Multiple myeloma (MM) is not cured with current therapy. Given the leukemogenic potential of alkylating agents and incurable nature of the disease, therapy is delayed until symptomatic disease (renal failure, anemia, hypercalcemia, lytic bone lesions) occurs. With the advent of effective non-cytotoxic biologic agents, the time is ripe to challenge this paradigm. Our studies show that angiogenesis is increased in symptomatic MM, has prognostic value, and is mediated by overexpression of vascular endothelial growth factor (VEGF). In contrast, angiogenesis is not increased in early stage (smoldering and indolent) MM, making antiangiogenic therapy an attractive option to prevent disease progression. Thalidomide, an agent with antiangiogenic properties, has shown remarkable activity in patients with advanced MM. Our central hypothesis is that early therapy with the antiangiogenic agent thalidomide will be highly effective in delaying the angiogenesis dependent progression of asymptomatic early stage MM to symptomatic MM. We have strong preliminary data including a phase II trial that this approach will delay the need for aggressive chemotherapy agents and stem cell transplantation and can effect a paradigm shift in MM therapy. We propose a randomized phase III trial to compare differences in time to progression between thalidomide plus zoledronic acid versus zoledronic acid alone in early stage asymptomatic MM (Specific Aim 1). Bisphosphonates, such as zoledronic acid, decrease the incidence of lytic lesions and fractures in MM and are indicated for all patients on this trial. A phase III design is necessary to ensure that thalidomide is clearly beneficial to warrant its use as initial therapy for asymptomatic patients. We hypothesize that thalidomide decreases the expression of VEGF and inhibits bone marrow (BM) angiogenesis, resulting in increased plasma cell apoptosis, decreased proliferation and tumor response.

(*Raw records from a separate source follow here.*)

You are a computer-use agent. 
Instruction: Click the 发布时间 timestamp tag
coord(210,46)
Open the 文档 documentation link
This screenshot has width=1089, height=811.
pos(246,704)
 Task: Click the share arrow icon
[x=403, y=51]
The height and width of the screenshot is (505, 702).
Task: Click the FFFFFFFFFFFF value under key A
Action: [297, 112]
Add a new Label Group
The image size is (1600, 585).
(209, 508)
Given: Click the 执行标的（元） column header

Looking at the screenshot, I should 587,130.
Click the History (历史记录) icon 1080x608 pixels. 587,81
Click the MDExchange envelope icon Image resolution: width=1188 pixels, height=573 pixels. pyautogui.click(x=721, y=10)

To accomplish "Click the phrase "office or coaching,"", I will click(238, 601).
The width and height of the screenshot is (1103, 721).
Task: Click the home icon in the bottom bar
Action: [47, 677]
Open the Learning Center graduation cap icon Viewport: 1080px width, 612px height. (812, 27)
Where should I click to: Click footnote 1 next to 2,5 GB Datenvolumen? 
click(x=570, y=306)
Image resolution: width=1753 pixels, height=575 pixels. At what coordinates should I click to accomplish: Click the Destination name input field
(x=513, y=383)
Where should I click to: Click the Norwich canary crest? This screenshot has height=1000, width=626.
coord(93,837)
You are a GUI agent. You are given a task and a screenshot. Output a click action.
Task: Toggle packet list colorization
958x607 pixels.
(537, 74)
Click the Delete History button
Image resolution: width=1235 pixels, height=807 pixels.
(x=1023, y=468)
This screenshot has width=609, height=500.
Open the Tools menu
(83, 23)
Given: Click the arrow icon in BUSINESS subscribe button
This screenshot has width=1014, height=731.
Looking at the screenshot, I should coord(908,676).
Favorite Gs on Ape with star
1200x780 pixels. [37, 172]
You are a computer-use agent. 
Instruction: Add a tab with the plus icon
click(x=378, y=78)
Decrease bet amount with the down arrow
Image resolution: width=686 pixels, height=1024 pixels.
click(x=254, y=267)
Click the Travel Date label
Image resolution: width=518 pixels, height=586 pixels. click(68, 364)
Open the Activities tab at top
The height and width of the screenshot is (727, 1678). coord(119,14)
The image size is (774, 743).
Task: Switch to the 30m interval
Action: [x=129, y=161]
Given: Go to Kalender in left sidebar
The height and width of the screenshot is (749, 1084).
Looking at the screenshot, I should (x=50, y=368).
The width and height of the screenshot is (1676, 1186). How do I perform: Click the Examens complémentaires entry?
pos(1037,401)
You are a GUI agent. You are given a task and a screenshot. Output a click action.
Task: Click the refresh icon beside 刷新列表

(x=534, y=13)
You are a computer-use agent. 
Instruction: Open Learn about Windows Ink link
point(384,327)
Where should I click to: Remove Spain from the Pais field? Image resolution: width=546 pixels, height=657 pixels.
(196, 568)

Specific Aim 2 will compare changes in BM angiogenesis and the level of expression of VEGF and its receptors before and after therapy and correlate these measurements with response to therapy.
Specific Aim 3 will determine the relationship between BM angiogenesis and MM cell VEGF expression with rates of MM cell apoptosis, proliferation and response to therapy. BM angiogenesis will be studied using immunostaining (IHC) for CD34 and an in vitro human angiogenesis assay. VEGF expression will be studied using IHC and quantitative RT-PCR.